Almost immediately, it took over the Leicester and Swannington railway and the Sheffield and Rotherham railway in 1845, but it was not until 1870 that a through route via Sheffield to the north was opened, from Chesterfield. It also absorbed the Mansfield and Pinxton railway in 1847 building a connection of the latter betweenChesterfield and Trent Junction at Long Eaton along the Erewash Valley, giving access to the Nottinghamshire coalfields.
Development
In 1846 it took over the Birmingham and Bristol railway in the face of the Great Western Railway's plans to extend to Birmingham, after a legendary chance meeting on a train, of the Midland's James Ellis and two Birmingham & Gloucester directors. Previously, in 1845 the so-called "Battle of the Gauges" had resulted in a competition between the GWR's Ixion and two narrow gauge locomotives, Stephenson's 'Engine A', and the ex-North Midland railway 'No.54 Stephenson.' The latter, an earlier Stephenson "long boiler," ran off the line after 22 miles. In 1854, the line was converted to standard gauge, initially as mixed gauge track with three rails so that both broad and standard gauge trains could run on it.
Initially the Midland ran into London using the London and North Western line from Rugby to Euston . Although the bill for running the line from Hitchin into Kings Cross, jointly with the Great Northern Railway, was passed in 1847 it was not until 1857 that the Midland could run its own trains into the Capital. By 1867 this was severely congested and the Midland built its own line into St. Pancras.
The Manchester, Buxton, Matlock and Midlands Junction railway had been built in 1849 between Ambergate Junction and Rowsley a few miles north of Matlock. The Midland extended the line from Rowsley to New Mills South in 1867, joining the Manchester, Sheffield and Lincolnshire railway into Manchester. In 1880 it opened its own line into Manchester Central station.

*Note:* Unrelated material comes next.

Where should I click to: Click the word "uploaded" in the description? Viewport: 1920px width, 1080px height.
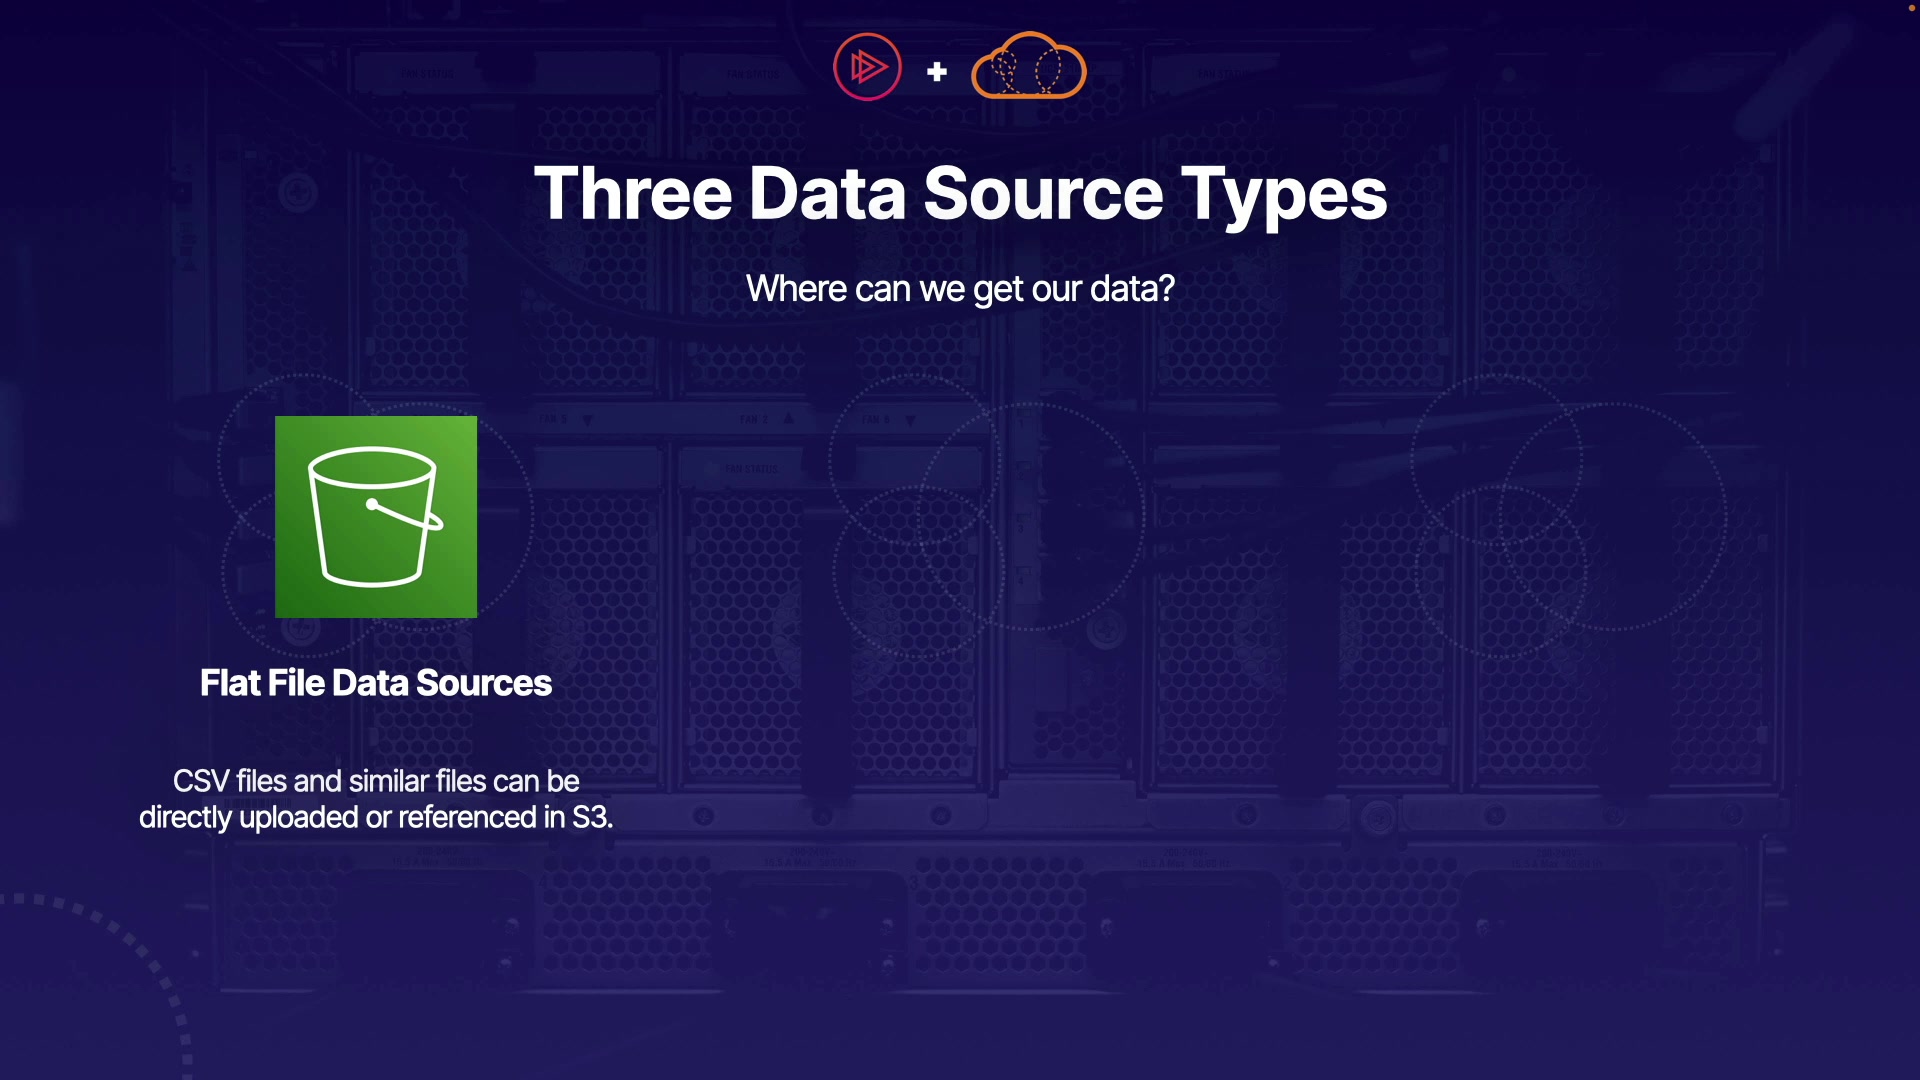click(299, 818)
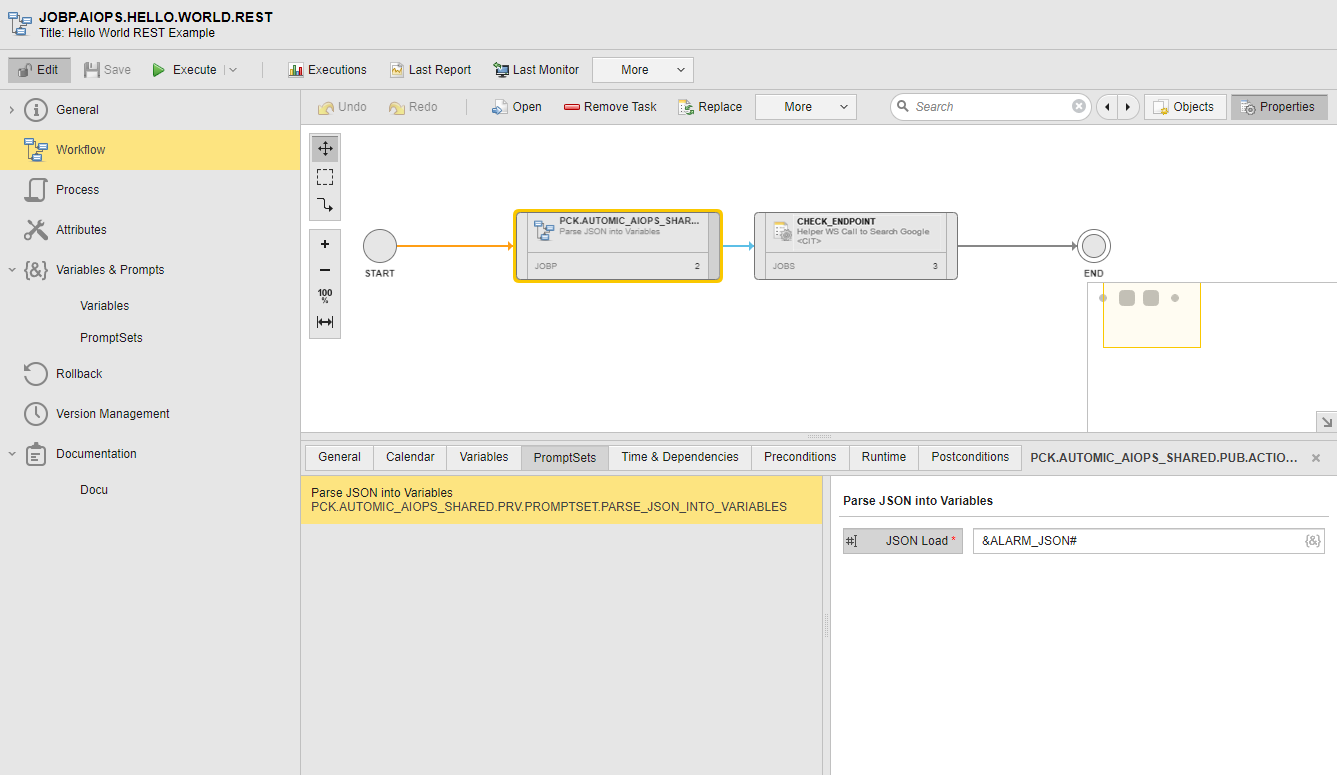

In the 1870s a dispute with the London and North Western railway over access rights to the LNWR line to Scotland caused the MR to construct the Settle and Carlisle (S&C) line, the highest main line in England, in order to secure the company's access to Scotland; ironically the dispute with the LNWR was settled before the S&C was built, but Parliament refused to allow the MR to withdraw from the project, which was completed in 1876.
The Midland also acquired a number of other lines, including the Belfast and Northern Counties railway in 1903 and the London, Tilbury and Southend railway in 1912. In common with other railways, they shared running rights on some lines, but they also developed lines in partnership with other railways, and were involved in more such 'Joint' lines than any other Railway. In partnership with the Great Northern railway it owned the Midland & Great Northern Joint railway to provide connections from the Midlands to East Anglia; the M&GN was the UK's biggest joint railway system. The MR also provided motive power for the Somerset & Dorset Joint Railway.
Innovation
The Midland pioneered the use of gas lighting for trains in Britain, put third-class carriages on all its trains in 1872, and abolished second class in 1875, giving third class passengers the level of comfort formerly afforded to second class passengers (elsewhere some third class passengers travelled in open wagons). This was an entirely pragmatic move - the second class seats were not well patronised - but controversial. Interestingly, there had been considerable resentment, on the part of the third class passengers, at the 'toffs' using it, at least for short journeys. Others saw it as promoting the working class above their social station. The railway also introduced the first British Pullman supplementary-fare cars. The non-contiguous numbering of classes, with 1st and 3rd class only, continued until 1956, when third class was renamed second.
The company was grouped into the London, Midland and Scottish Railway (LMS) on January 1, 1923 and was the most influential of the pre-grouping companies that formed the LMS.